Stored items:

_____

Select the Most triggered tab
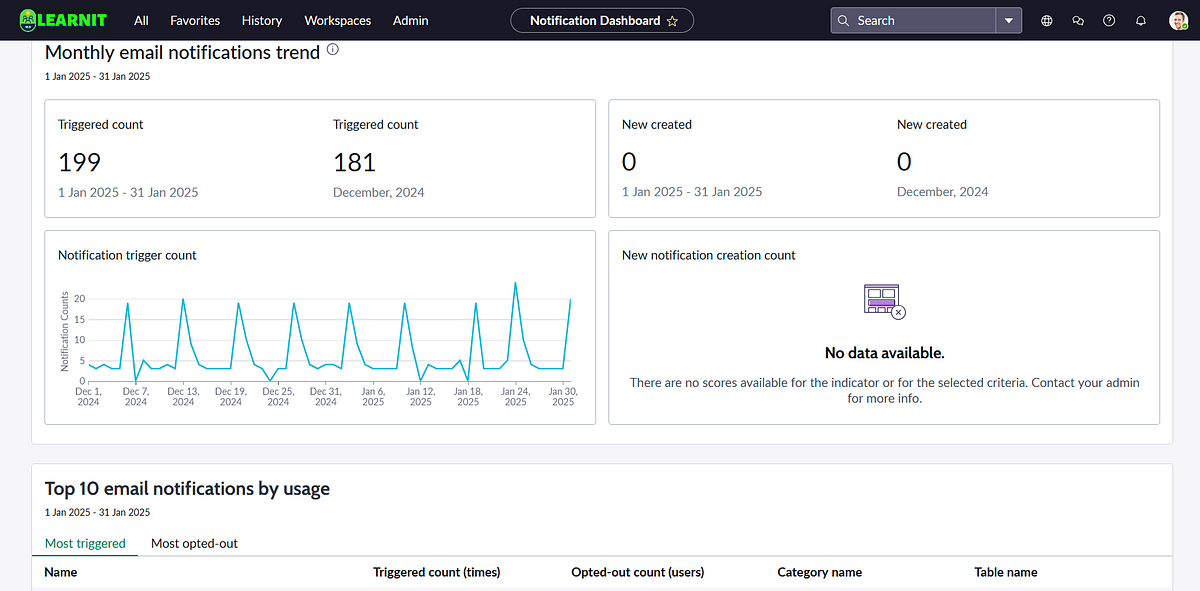The width and height of the screenshot is (1200, 591). click(x=85, y=543)
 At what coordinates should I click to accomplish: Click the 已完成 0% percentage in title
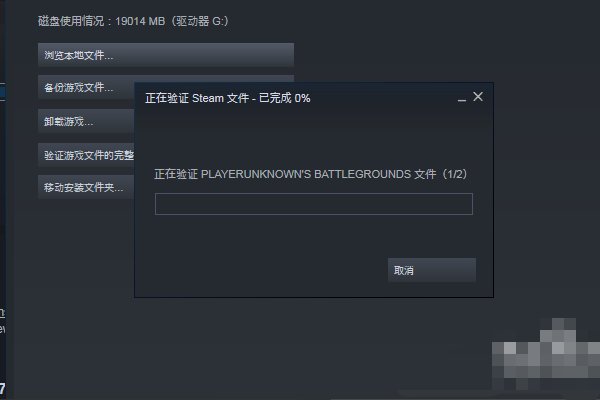(285, 98)
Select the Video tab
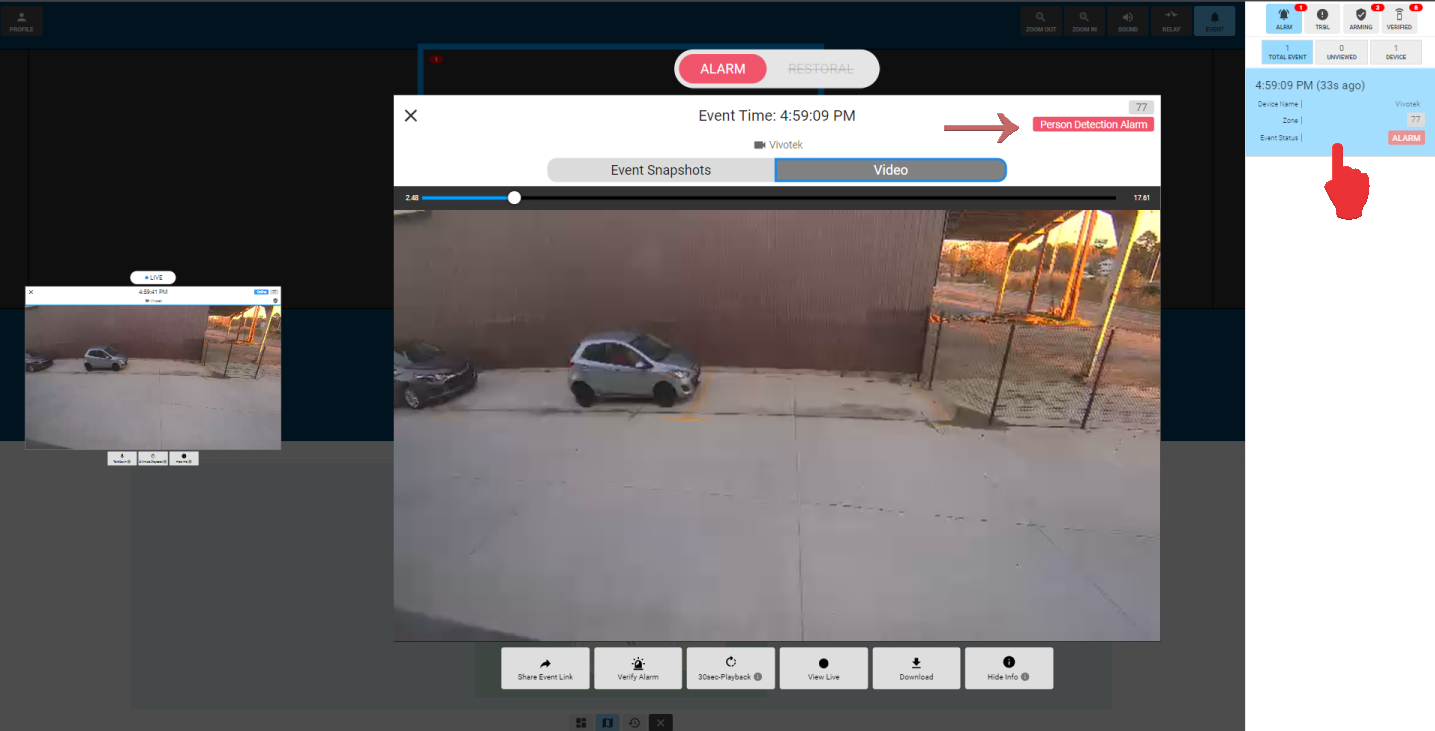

_____

Please format the rows from the line with "At what coordinates" through the end of the rows as a numbered list. Skip blank lines and leave out the pictures.

**CORRECT RESULT**.
1.  At what coordinates should I click to accomplish: Click the 已完成 0% percentage in title
2. (285, 98)
3. Select the Video tab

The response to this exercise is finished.